▸ DATA FOR ANALYSIS:
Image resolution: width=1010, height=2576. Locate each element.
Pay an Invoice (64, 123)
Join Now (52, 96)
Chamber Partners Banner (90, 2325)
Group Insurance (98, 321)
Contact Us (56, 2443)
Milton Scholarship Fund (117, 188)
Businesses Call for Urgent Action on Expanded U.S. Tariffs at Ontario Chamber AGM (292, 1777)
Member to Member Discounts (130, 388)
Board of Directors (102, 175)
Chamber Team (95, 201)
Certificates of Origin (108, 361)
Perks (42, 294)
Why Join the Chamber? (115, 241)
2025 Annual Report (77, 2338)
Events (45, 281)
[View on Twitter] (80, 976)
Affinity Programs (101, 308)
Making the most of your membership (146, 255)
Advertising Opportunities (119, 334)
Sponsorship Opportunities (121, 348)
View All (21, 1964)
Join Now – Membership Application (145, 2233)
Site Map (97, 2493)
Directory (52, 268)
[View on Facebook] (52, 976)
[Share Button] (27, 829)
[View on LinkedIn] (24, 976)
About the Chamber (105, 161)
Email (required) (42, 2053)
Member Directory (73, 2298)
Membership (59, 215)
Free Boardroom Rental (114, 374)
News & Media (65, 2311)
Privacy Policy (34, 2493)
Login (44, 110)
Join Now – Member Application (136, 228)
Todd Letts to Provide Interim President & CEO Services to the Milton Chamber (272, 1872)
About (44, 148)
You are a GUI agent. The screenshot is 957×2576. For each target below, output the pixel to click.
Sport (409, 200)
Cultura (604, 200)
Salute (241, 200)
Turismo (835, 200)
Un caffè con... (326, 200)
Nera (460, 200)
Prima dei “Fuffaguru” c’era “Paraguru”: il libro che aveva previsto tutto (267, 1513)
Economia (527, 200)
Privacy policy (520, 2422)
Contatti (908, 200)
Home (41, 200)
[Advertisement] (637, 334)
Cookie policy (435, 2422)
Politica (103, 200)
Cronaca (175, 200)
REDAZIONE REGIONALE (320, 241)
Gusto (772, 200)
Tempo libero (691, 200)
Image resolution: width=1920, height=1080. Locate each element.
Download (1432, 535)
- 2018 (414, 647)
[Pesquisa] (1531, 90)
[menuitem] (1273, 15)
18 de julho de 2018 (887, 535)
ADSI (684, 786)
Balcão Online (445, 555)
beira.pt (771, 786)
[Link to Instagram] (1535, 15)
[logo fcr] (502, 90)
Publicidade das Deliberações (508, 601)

▸ WHAT IS EXPECTED: The full listing above needs to be given again exactly.

▸ ANSWER SECTION:
Image resolution: width=1010, height=2576. Locate each element.
Pay an Invoice (64, 123)
Join Now (52, 96)
Chamber Partners Banner (90, 2325)
Group Insurance (98, 321)
Contact Us (56, 2443)
Milton Scholarship Fund (117, 188)
Businesses Call for Urgent Action on Expanded U.S. Tariffs at Ontario Chamber AGM (292, 1777)
Member to Member Discounts (130, 388)
Board of Directors (102, 175)
Chamber Team (95, 201)
Certificates of Origin (108, 361)
Perks (42, 294)
Why Join the Chamber? (115, 241)
2025 Annual Report (77, 2338)
Events (45, 281)
[View on Twitter] (80, 976)
Affinity Programs (101, 308)
Making the most of your membership (146, 255)
Advertising Opportunities (119, 334)
Sponsorship Opportunities (121, 348)
View All (21, 1964)
Join Now – Membership Application (145, 2233)
Site Map (97, 2493)
Directory (52, 268)
[View on Facebook] (52, 976)
[Share Button] (27, 829)
[View on LinkedIn] (24, 976)
About the Chamber (105, 161)
Email (required) (42, 2053)
Member Directory (73, 2298)
Membership (59, 215)
Free Boardroom Rental (114, 374)
News & Media (65, 2311)
Privacy Policy (34, 2493)
Login (44, 110)
Join Now – Member Application (136, 228)
Todd Letts to Provide Interim President & CEO Services to the Milton Chamber (272, 1872)
About (44, 148)
You are a GUI agent. The screenshot is 957×2576. For each target below, output the pixel to click.
Sport (409, 200)
Cultura (604, 200)
Salute (241, 200)
Turismo (835, 200)
Un caffè con... (326, 200)
Nera (460, 200)
Prima dei “Fuffaguru” c’era “Paraguru”: il libro che aveva previsto tutto (267, 1513)
Economia (527, 200)
Privacy policy (520, 2422)
Contatti (908, 200)
Home (41, 200)
[Advertisement] (637, 334)
Cookie policy (435, 2422)
Politica (103, 200)
Cronaca (175, 200)
REDAZIONE REGIONALE (320, 241)
Gusto (772, 200)
Tempo libero (691, 200)
Image resolution: width=1920, height=1080. Locate each element.
Download (1432, 535)
- 2018 (414, 647)
[Pesquisa] (1531, 90)
[menuitem] (1273, 15)
18 de julho de 2018 (887, 535)
ADSI (684, 786)
Balcão Online (445, 555)
beira.pt (771, 786)
[Link to Instagram] (1535, 15)
[logo fcr] (502, 90)
Publicidade das Deliberações (508, 601)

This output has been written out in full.